All are FLOSS, which is my main criterion in many situations.

Beyond that, I like minion for its focus on only providing efficiently implementable primitives, cvxpy for the awesome lectures and documentation the folks behind it have produced, and z3 + stp for their use in tools I like, such as klee.

2 comments

I'm curious what kind of person has 3 favorite constraint optimizers. What do you do that has you making use of so many different ones?
Not OP, but I work as a data scientist consultant, so various industries applications require different types of solvers e.g. mining operations optimization, branch location optimization, etc. would often each require a different solver depending on the problem space.
Not OP either, but there are many different aspects to solvers that make them useful in different situations.

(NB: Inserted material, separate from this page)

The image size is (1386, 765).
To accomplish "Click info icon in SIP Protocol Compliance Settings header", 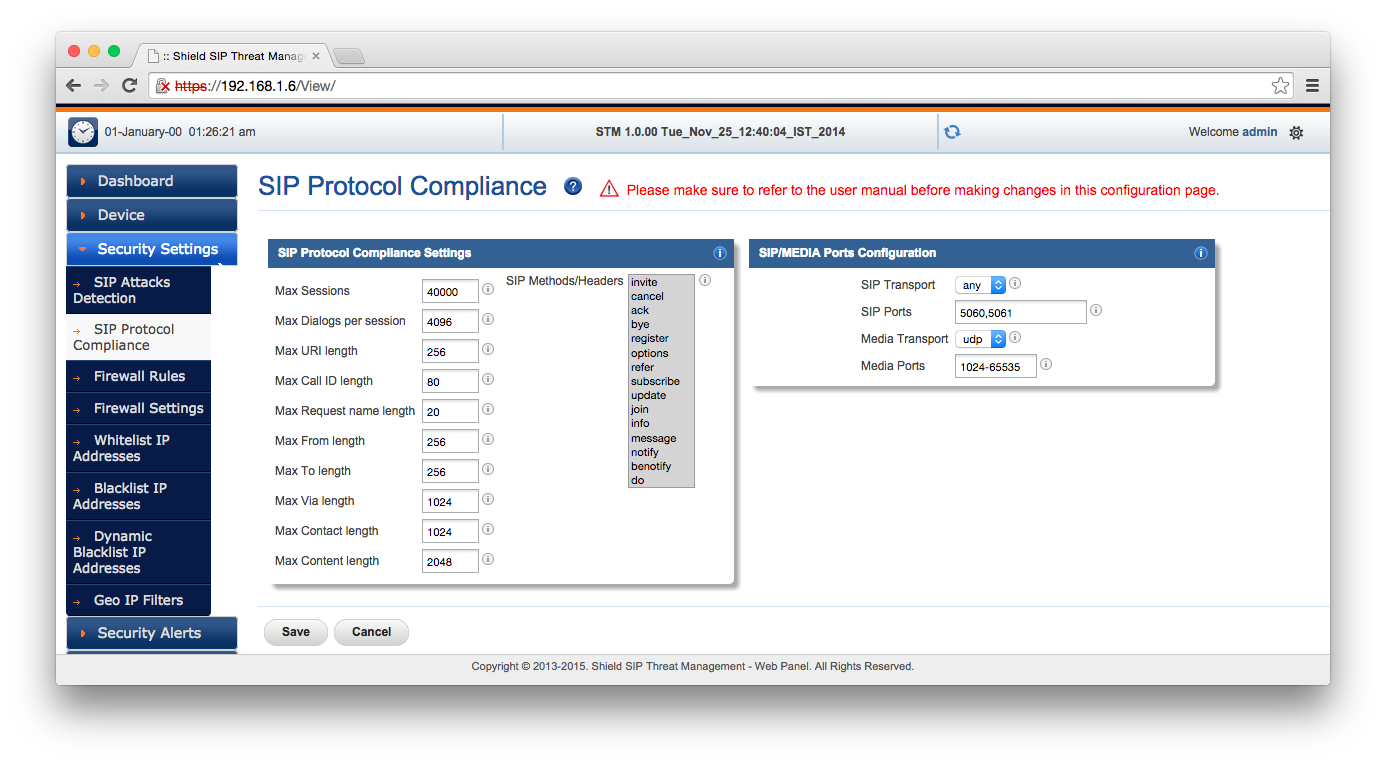I will (719, 253).
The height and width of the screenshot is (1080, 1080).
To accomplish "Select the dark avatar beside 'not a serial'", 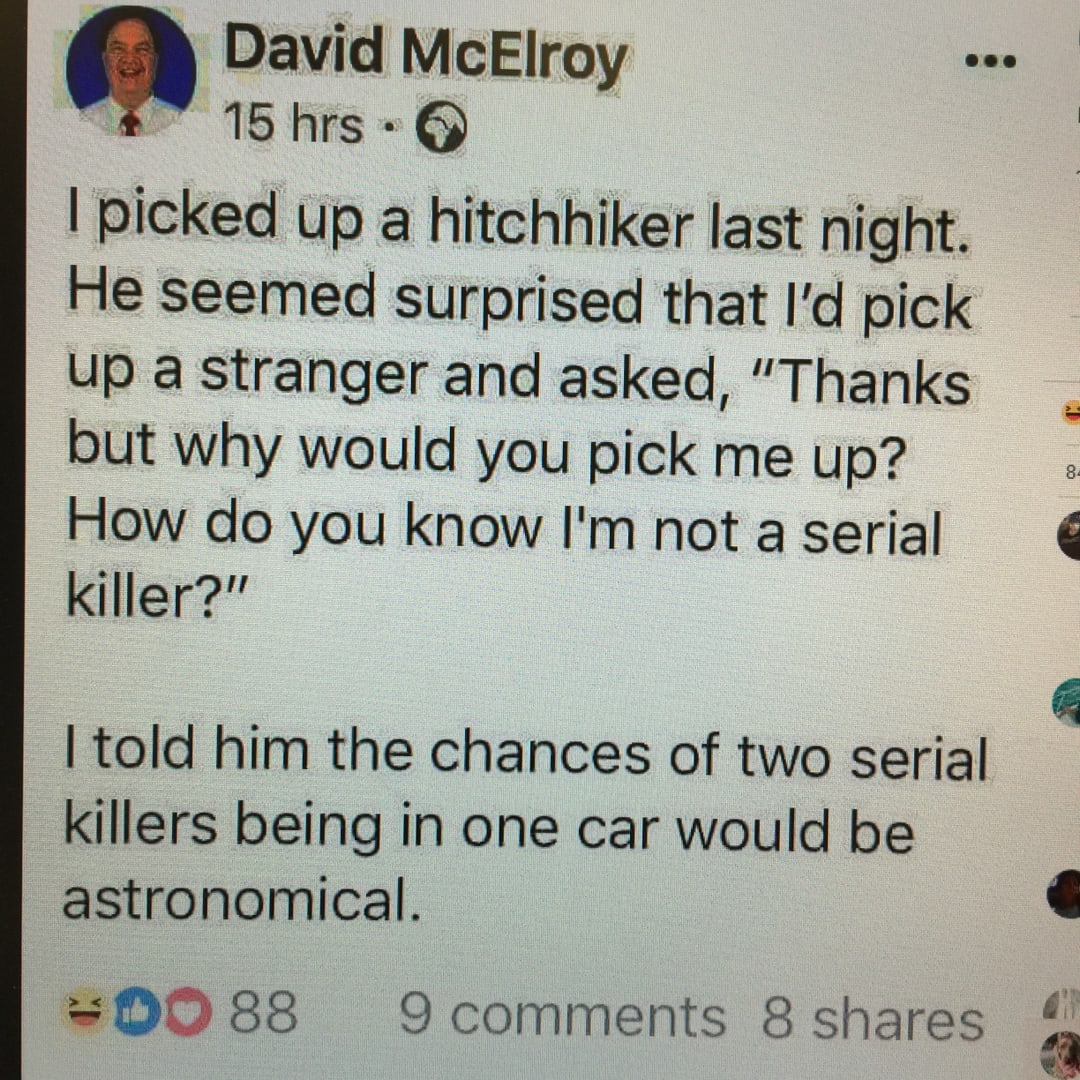I will click(x=1068, y=536).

For example, I would perhaps not use the same solver for a best-effort problem where I can program strong heuristics, vs a problem that must be optimized and no natural heuristics exist. Sometimes problems have a natural type of formulation, and it is best to use a solver for that type of problem (linear programming, mixed integer programming, SAT, pseudo boolean, constraint programming, ...).

Choosing a solver also very much depends on the deployment situation; how should a model be used and what operational concerns are there.

Doing all sorts of things will introduce you to all sorts of problems; from there, it’s just a matter of habitually looking around to try to see who/what has already worked on whatever problem is currently in front of you.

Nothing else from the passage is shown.